LES VINS DU FLEUVE, Dominique Ducreau, Oenologue
Dégustation en Off des Grands Jours de Bourgogne le mercredi 21 mars 2012 au domaine L. Muzard et fils à Santenay. 30 domaines présents sous le nom Les Tontons Trinqueurs.
Les historiens pensent que les vignobles ont été implantés le long des fleuves afin de commercialiser les vins tandis que les géologues attribuent aux terroirs proches des voies d'eau une identité propre à produire de grands vins. Tous ont raison car si la Saône a été utilisée pour le transport de vins, le cours d'eau s'identifie également à un coteau calcaire longiligne, d'orientation nord-sud, exposé soleil levant, la Bourgogne, prolongée au sud par les crus du Beaujolais.Sous la forme d'un groupement informel, une dizaine de vignerons établis le long de la Saône, proposent leurs vins à des professionnels soucieux de mettre en avant deux fondamentaux de la viticulture :
- Le travail des sols
- La vendange manuelle
Ils affirment produire des vins de terroir car leurs sols viticoles sont vivants et ils proposent de grouper leurs vins depuis un seul point de départ pour livrer uniquement des professionnels. Les conditions sont confidentielles, accessibles uniquement avec un code, sachant qu'elles sont identiques si vous les contactez directement.En se jetant dans le Rhône à Lyon, la Saône a façonné de nouveaux terroirs et les vins de deux amis vignerons de la vallée du Rhône sont disponibles sur ce site, mais pas en groupage. Proche de la Loire, avec une éthique viticole similaire, le très discret Gérard Boulay propose de découvrir les terroirs de Sancerre.
Formé à l’œnologie moderne à la fin des années 70, j’ai étudié tout ce qui ne sert à rien pour faire du vin puisqu’on avait oublié de me parler des vignes. Point de botanique, de géologie, ni de climatologie à l’université, encore moins d’histoire, de sciences humaines ou de vignerons, nous étions censés être les « Merlin l’enchanteur » du vin. N’étant pas issu d’une famille, ni d’une région viticole, j’ai avalé comme une couleuvre les traités d’œnologie, toutes les familles de levures, la biologie moléculaire et il m’a fallu du temps, des rencontres, des lectures, des visites de vigne et des verres de vin pour me forger une conception du vin et de la viticulture.Ce n'est pas le décryptage des arômes qui me passionne, en revanche j'affectionne les vins pleins de vie, ceux qui ont une âme, de l’élégance, de la tension, de l'harmonie, même s'ils sont parfois austères, en oubliant ceux qui sont déjà morts nés avant d'être embouteillés. Pas de religion, de dogme non plus entre la viticulture conventionnelle, biologique, biodynamique ou le vin naturel, mais je suis très attaché à quelques fondamentaux comme le travail du sol, le respect de la plante et de l'environnement. J'admire les générations de moines, de paysans qui ont maintenu une vie biologique dans leur terre en définissant des écosystèmes plus équilibrés que les monocultures viticoles de notre ère.

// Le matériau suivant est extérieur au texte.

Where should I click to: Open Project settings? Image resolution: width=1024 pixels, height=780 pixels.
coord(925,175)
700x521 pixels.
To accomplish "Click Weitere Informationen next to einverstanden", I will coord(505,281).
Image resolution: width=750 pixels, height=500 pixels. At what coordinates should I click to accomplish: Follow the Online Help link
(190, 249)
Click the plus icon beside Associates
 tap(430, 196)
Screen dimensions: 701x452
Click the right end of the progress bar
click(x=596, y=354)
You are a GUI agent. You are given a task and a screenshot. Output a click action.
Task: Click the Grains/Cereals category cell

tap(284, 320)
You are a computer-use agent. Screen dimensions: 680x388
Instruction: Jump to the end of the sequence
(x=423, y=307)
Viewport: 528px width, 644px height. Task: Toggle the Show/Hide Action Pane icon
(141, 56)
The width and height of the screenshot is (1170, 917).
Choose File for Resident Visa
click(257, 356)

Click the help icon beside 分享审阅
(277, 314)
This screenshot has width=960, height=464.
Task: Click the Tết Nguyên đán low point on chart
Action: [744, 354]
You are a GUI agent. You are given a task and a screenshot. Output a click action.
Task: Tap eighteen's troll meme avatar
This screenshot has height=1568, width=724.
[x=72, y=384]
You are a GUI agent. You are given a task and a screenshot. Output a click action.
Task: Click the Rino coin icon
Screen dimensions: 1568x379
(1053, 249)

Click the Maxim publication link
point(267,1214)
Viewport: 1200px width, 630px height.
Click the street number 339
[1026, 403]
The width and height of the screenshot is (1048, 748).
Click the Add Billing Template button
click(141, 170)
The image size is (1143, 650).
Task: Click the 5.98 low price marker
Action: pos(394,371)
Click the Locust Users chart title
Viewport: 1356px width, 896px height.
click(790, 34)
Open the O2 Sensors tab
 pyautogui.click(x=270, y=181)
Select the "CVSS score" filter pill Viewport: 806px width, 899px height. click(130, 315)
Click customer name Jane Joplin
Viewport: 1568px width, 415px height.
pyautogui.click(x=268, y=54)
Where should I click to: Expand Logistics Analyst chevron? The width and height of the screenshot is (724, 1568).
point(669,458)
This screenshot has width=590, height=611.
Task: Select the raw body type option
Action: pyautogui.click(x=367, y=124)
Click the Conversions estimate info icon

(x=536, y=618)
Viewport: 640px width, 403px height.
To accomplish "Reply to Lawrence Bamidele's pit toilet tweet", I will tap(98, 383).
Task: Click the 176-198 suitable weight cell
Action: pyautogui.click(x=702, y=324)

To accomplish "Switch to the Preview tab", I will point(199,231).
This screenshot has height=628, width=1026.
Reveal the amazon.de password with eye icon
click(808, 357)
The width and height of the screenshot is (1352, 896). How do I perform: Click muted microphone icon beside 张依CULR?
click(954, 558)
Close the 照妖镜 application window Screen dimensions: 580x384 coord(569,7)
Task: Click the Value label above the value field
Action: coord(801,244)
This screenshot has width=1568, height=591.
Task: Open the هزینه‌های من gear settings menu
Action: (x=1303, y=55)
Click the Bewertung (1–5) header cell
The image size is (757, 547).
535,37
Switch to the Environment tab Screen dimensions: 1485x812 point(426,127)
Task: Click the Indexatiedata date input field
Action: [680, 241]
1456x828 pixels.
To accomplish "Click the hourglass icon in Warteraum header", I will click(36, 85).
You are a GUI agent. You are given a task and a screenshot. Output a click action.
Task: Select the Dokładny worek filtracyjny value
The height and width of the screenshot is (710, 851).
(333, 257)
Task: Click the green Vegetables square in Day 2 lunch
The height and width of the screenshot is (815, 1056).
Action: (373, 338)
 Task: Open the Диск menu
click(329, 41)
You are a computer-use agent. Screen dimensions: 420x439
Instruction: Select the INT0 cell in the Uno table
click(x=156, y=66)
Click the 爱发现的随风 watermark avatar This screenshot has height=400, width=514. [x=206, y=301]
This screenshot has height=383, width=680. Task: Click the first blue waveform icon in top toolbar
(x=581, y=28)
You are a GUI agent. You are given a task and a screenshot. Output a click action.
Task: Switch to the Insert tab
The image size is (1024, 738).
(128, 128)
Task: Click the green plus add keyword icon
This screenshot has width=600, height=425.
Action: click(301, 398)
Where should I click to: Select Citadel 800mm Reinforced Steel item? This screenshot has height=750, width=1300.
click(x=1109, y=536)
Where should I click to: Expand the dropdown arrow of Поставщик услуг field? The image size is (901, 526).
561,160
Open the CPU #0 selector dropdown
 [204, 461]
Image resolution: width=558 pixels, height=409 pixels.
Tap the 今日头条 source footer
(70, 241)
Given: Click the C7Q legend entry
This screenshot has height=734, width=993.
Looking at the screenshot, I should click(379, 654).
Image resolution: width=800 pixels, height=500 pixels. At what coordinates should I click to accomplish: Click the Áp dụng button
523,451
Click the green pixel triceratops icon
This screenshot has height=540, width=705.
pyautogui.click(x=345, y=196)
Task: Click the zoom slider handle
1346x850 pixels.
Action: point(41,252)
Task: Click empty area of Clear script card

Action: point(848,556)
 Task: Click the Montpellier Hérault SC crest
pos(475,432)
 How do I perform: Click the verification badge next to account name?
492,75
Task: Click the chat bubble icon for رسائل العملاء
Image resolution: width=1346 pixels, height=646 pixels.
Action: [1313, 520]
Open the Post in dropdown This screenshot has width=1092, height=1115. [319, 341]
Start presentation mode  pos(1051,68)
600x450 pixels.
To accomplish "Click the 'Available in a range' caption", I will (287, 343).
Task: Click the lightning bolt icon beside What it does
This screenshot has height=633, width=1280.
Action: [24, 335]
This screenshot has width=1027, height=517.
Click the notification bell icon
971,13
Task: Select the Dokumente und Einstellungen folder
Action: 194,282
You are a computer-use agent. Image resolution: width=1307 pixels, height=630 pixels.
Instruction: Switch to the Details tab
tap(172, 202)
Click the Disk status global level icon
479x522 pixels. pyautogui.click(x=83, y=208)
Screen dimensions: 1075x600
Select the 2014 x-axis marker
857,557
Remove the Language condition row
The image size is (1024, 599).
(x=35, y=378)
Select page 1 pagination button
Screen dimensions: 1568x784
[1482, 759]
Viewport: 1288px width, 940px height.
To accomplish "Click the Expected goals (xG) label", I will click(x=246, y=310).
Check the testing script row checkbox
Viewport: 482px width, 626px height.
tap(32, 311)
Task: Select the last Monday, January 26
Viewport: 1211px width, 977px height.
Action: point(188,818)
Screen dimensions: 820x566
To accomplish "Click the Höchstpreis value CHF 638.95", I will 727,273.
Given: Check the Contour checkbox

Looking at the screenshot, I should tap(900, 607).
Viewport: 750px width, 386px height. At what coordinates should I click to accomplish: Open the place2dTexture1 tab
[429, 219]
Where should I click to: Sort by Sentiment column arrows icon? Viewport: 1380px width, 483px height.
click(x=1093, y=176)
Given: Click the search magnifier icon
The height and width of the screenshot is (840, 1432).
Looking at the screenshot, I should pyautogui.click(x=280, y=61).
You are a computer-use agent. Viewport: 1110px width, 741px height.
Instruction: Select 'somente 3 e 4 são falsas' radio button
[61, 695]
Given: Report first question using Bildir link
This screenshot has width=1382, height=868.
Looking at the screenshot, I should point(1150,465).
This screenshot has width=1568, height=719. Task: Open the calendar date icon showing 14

Après avoir travaillé à tous les stades de la filière vin, production, vinification, caviste et formateur, j’officie maintenant à partir d'une commune viticole de Bourgogne Sud où, en relation avec quelques vignerons correspondants globalement à mon éthique viticole et préférant être aux vignes que sur la route, nous proposons uniquement aux professionnels des vins de terroirs vivants. J'interviens également auprès de futurs professionnels du monde viticole dans des centres de formation avec un message emprunté à l’histoire, la géologie, au bon sens paysan afin d'initier, sans les formater, les futurs prescripteurs de ce breuvage hautement culturel qu’est le Vin.